Morgen ist die Konkurrenzveranstaltung der Fidesz, und zwar auf dem Kossuth-Platz vor dem Parlament. Mal sehen, ob ich da im Sinne einer ausgewogenen Berichterstattung auch hingehe. Wahrscheinlich eher nicht, denn ich bin leicht erkältet und habe auch mein Tagwerk fürs Wochenende noch längst nicht erledigt.

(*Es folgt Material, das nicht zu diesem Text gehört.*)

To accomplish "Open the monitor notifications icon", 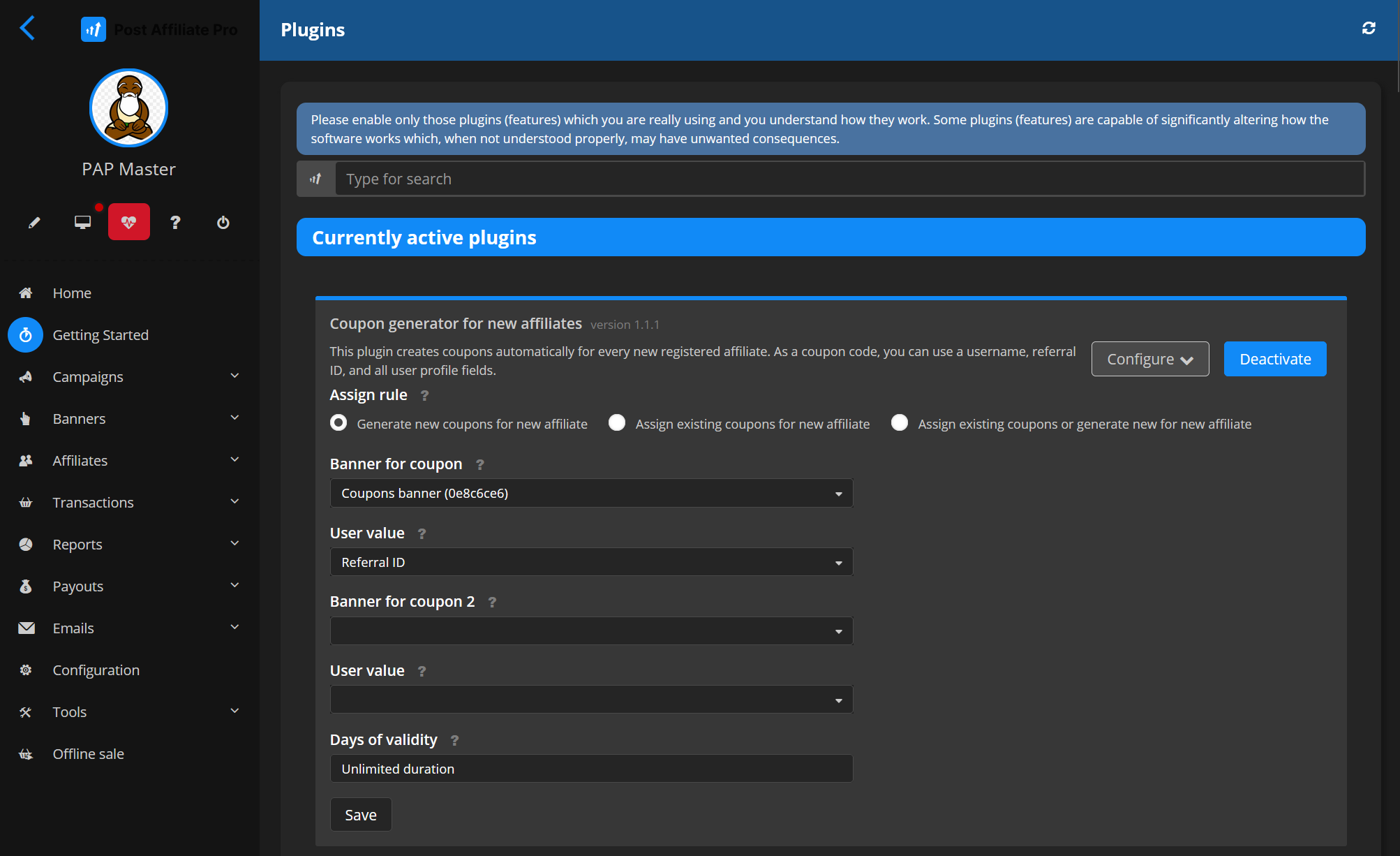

Hier ist jetzt noch die richtige Zeit für einen kleinen inneren Fackelzug: gestern Abend im Rudas-Bad (das war übrigens großartig) habe ich mich mit Dion, dem holländische Kollegen, unterhalten. Dabei wurde klar, dass nicht nur bei mir alles etwas desorganisiert lief. Wir kamen dann auf die gemeinschaftliche Espressomaschine zu sprechen, und ich erwähnte, dass ich einen Schlüssel für den Schrank habe, in dem die steht. Da guckte er auf einmal wie ein Auto und wollte wissen, wie ich das gemacht habe. Er sei schließlich schon seit zwei Monaten hier und hat es mittlerweile aufgegeben. Der Trick: meine gute Beziehung zu Hédi, der Sekretärin, die leider kein Englisch spricht... da ging das innerhalb von zwei Tagen. Strike!

Damit verabschiede ich mich, heute geht's noch ins Moulin Rouge, man darf gespannt sein!